Cognitive techniques in this training method can also include changes in cognitions and behaviors that initiate or continue the eating disorder cycle, which is done by accepting dysfunctional thoughts along with stopping bulimia nervosa. In fact, in this method, the obese person talks to the therapist about negative self-talk thoughts to identify these thoughts, write them down on paper, and get them out of her mind. Therefore, this will change the attitude of the intervention group by correcting misconceptions and strengthening the confrontation, and facilitating constructive self-talk. This integrated method makes it easy for overweight and obese people to gather in one place, interact with each other, and talk about their similar problems. The disappearance of this feeling of monopoly will bring peace and comfort to obese people, reduce their anxiety and depression, and thus improve their mental health components (16).

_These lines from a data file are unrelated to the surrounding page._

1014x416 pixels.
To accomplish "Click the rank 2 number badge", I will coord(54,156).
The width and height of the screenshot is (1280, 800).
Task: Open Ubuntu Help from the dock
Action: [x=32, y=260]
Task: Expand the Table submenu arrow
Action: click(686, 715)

In addition, the findings of this study showed that a mental health education program based on eating disorders led to improved positive mental health in overweight women. These results were consistent with the studies by Madadi et al. (16), Fanaie (11), and Magallares and Pais-Ribeiro (9). Explaining this finding, it can be said that based on empirical evidence, people with eating disorders experience more negative emotions such as anger, shame, fear, and sadness, and find these emotions overwhelming. As a result, engaging in bulimia nervosa behaviors provide a means of counteracting or avoiding experiencing these emotions. Therefore, training this program can help overweight people to learn emotion management skills instead of suppressing their negative emotions by eating. This can lead to the improvement of eating habits, and this successful regulation of emotion is widely associated with mental health (24).

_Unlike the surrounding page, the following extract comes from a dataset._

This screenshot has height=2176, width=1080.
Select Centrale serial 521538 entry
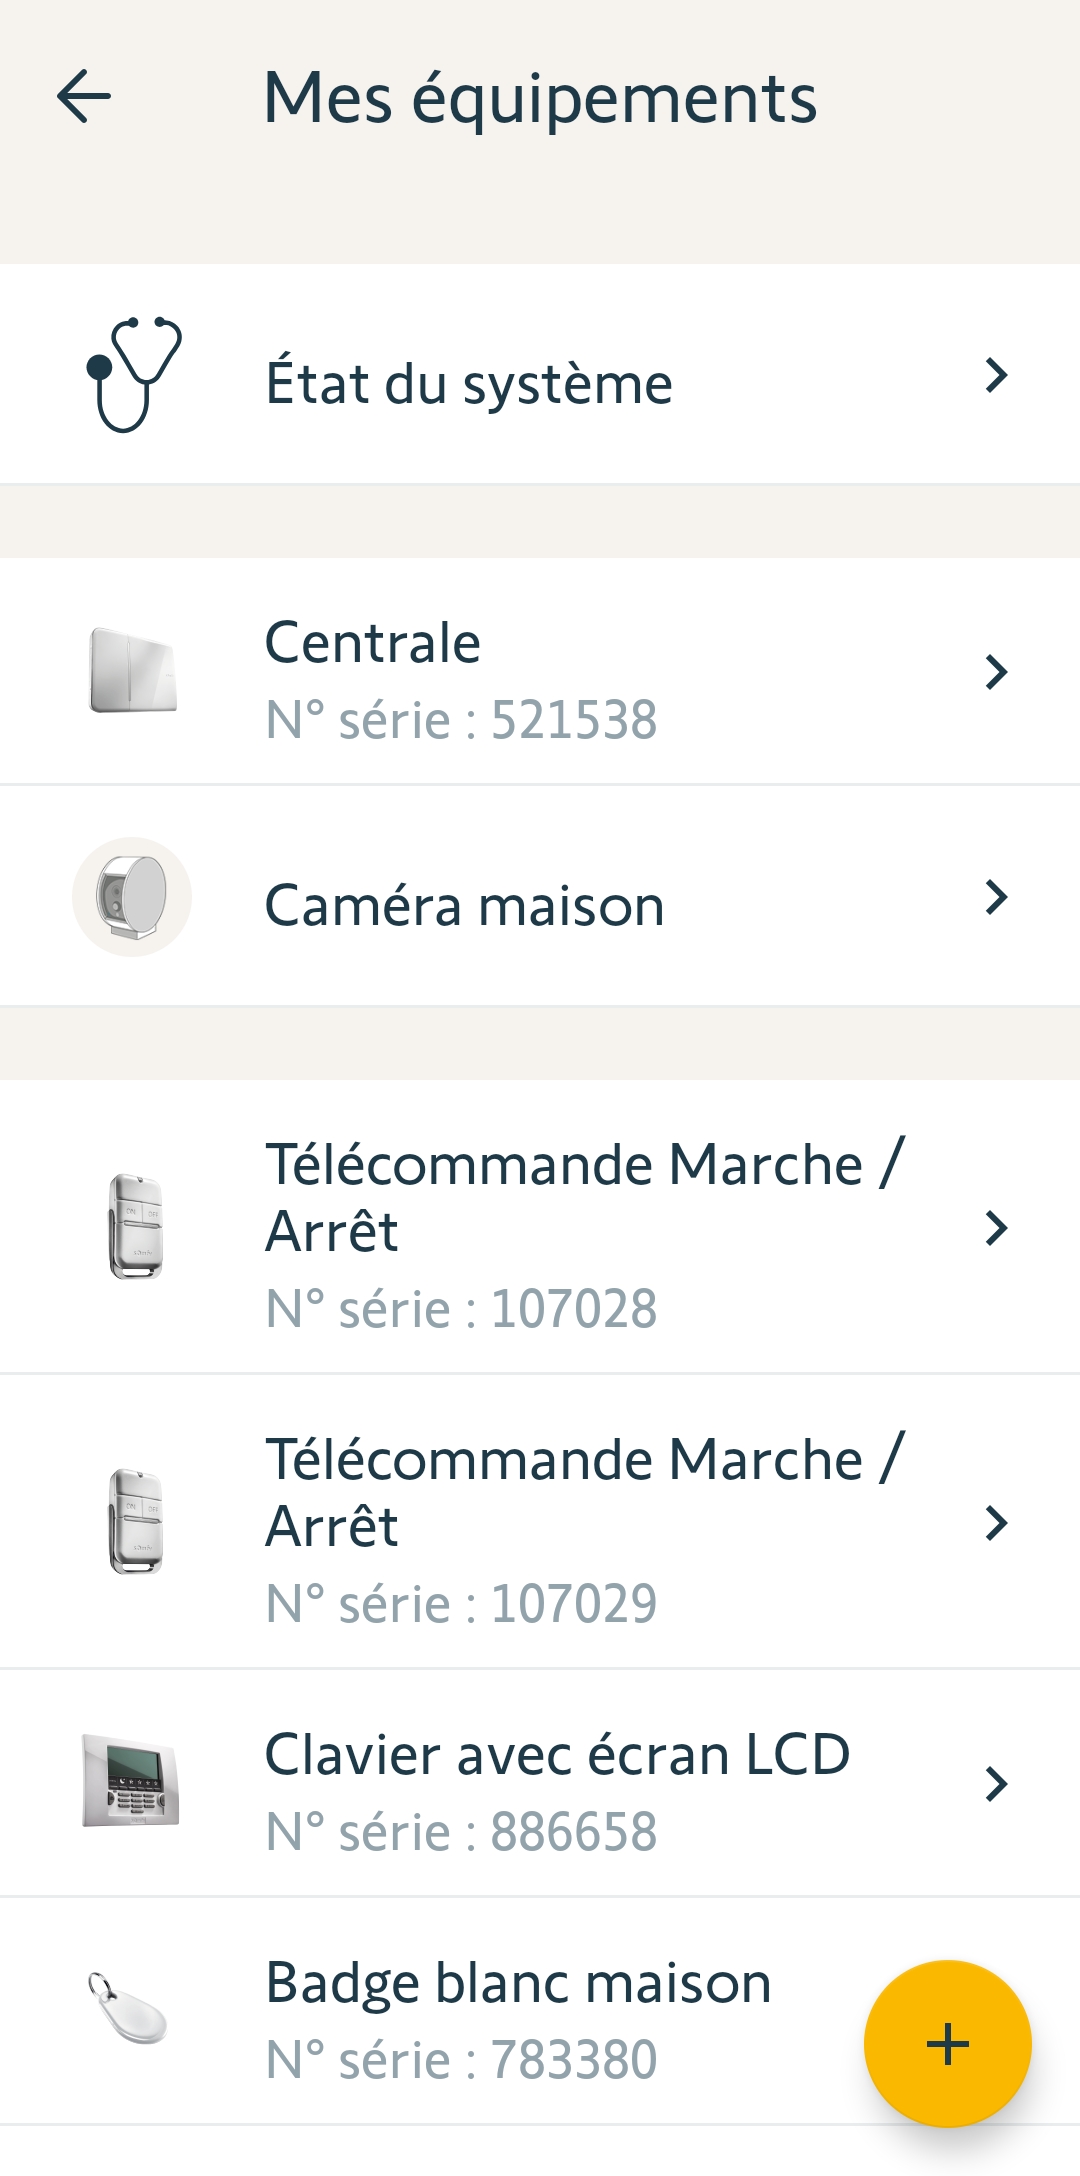point(461,680)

In fact, overweight and obesity are associated with a variety of negative moods such as anxiety, depression, social dysfunction, and physical dissatisfaction. Since the mood is one of the main factors in mental well-being, by training a mental health promotion program, overweight people will learn skills that will make them know themselves better and recognize their positive experiences, and recognize the role of these positive experiences in increasing and promoting self-esteem. Paying attention to the positive points and good experiences of the past increases the possibility of more positive perceptions of oneself and others. This enables them to take more responsibility for their own values and to achieve a fuller understanding of themselves, which ultimately leads to increased mental health.

Among the limitations of the present study were the impossibility of six-month follow-up and the small sample size. Furthermore, the statistical population was limited to overweight women referred to health centers and sports clubs in Kangavar city in 2019. So, generalizing the findings to men should be done cautiously. Similar studies are suggested to be conducted in other cities and among men. It is also recommended to use structured or semi-structured interviews to collect data.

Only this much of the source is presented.